5 comentários para “O fracasso das sanções"

  1. Vera Gottlieb
    Julho 19, 2022 em 11: 44

    Yanx…PARE de matar qualquer coisa/tudo/qualquer pessoa que você não goste. Talvez tenha chegado a hora de virar a mesa???

    • WillD
      Julho 19, 2022 em 21: 55

      Sim, é hora de virar a mesa. O mundo está farto da agressão e da manipulação dos EUA e será um lugar muito melhor quando for “desnazificado e desmilitarizado”.

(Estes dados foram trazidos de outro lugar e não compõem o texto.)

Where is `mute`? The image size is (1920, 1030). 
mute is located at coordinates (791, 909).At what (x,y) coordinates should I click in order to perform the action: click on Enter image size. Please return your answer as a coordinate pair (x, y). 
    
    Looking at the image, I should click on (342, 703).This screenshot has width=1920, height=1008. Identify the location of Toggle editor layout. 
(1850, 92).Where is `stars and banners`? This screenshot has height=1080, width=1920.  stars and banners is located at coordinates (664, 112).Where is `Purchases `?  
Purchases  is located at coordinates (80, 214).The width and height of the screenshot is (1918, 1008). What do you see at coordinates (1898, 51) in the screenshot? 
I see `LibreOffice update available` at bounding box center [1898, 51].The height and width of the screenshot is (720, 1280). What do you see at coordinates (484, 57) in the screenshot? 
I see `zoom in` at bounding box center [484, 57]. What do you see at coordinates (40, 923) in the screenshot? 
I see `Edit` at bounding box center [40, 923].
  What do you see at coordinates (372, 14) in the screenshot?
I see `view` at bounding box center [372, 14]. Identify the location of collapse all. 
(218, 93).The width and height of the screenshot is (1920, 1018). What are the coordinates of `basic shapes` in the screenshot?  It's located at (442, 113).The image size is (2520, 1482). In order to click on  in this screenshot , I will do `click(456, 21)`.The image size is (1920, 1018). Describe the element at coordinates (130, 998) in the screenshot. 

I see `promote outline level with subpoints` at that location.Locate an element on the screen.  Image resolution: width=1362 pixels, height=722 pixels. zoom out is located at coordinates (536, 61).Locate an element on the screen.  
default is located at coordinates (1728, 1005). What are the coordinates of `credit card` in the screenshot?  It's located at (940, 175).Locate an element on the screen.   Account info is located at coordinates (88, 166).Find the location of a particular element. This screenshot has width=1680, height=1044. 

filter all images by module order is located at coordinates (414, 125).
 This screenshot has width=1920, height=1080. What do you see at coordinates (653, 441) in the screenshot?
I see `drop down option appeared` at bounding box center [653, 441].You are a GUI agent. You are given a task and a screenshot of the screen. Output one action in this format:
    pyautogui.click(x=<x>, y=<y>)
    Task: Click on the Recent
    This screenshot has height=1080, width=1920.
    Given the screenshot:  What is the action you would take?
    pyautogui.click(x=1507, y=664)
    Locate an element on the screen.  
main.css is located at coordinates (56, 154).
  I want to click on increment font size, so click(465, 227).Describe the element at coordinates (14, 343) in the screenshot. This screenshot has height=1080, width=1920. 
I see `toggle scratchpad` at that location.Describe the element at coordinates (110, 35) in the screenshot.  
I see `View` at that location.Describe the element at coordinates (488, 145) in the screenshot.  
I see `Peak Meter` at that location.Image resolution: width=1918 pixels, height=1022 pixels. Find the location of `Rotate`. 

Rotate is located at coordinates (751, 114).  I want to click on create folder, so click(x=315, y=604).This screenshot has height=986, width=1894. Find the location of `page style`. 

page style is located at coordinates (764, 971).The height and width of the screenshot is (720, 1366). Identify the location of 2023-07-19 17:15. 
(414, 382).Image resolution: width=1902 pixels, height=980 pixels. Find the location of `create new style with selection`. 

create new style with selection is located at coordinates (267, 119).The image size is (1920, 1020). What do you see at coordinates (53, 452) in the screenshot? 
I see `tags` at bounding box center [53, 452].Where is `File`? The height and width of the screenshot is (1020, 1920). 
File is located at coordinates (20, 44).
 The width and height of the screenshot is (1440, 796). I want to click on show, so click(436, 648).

  2. Georges Olivier Daudelin
    Julho 18, 2022 em 16: 19

    Esta não é uma guerra Rússia-Ucrânia, mas uma guerra washingtoniana contra a Rússia e a China na Ucrânia.
    Esta guerra foi criada, criada, planejada, provocada e iniciada por Washington.
    Isso não é uma invasão, mas uma guerra de libertação é lançada na Ucrânia contra a armada ucraniana-nazista de Washington.

  3. Realista
    Julho 18, 2022 em 15: 53

    A Rússia está envolvida nas sanções americanas muito antes de estes intervirem para salvar os russos étnicos no Donbass do genocídio ucraniano. As sanções económicas, que são um acto de guerra tão certo como o bombardeamento de um país alvo, foram aplicadas sob o pretexto absurdo de que a Rússia “roubou” a eleição para presidente a Hilary Clinton e que Donald Trump era um activo russo secreto.

    Antes de deixar o cargo, o ex-presidente Obama tinha prometido abertamente muito mais sanções, roubos, apreensões e sabotagem contra a Rússia num momento e local da “nossa escolha”. Portanto, tem sido uma guerra de propaganda inflamada de mentiras e narrativas falsas, bem como uma guerra económica, a maior parte emanando de Washington e não de Moscovo. As acções específicas de Washington têm sido o cúmulo da mesquinhez, do engano e da hipocrisia, em que se pode elogiar a si próprio por investir cinco mil milhões de dólares para derrubar o governo legítimo da Ucrânia, para arrebatar o país e os seus recursos como parte de uma campanha militar expansionista contra a Rússia e depois condenar aquele país por tentar defender os seus próprios interesses de segurança e o seu próprio povo de um movimento neofascista verificável que remonta à Segunda Guerra Mundial e ao Terceiro Reich de Hitler.

    A recompensa que se obtém por tentar falar a verdade e alcançar a justiça no meio de mentiras e caos criado por Washington é a frustração e o agravamento sem fim, apoiados por reivindicações e acusações americanas que são simplesmente absolutamente inacreditáveis, puras falsidades grosseiras compostas umas sobre as outras. É um insulto absoluto para qualquer pessoa com alguma inteligência e consciência da realidade assistir ao velho e maldito Joe Biden, sem noção, no pódio, distribuindo suas ameaças intermináveis, estúpidas e ultrajantes diariamente - agora batendo os punhos em camaradagem com uma pedra conhecida -assassino frio de seres humanos inocentes (tanto em massa como individualmente) e de qualquer esperança que tivessem de verdadeira liberdade e democracia, e não das besteiras que a América ou Israel prometem. Certamente este horrível mesquinho rabugento é um homem extremamente malvado e perigoso que precisa ser removido do poder de seu cargo pelo bem de toda a sobrevivência humana.

  4. Jeff Harrison
    Julho 18, 2022 em 14: 38

    As sanções são uma ferramenta dos poderosos para impor a sua arrogância aos mais fracos.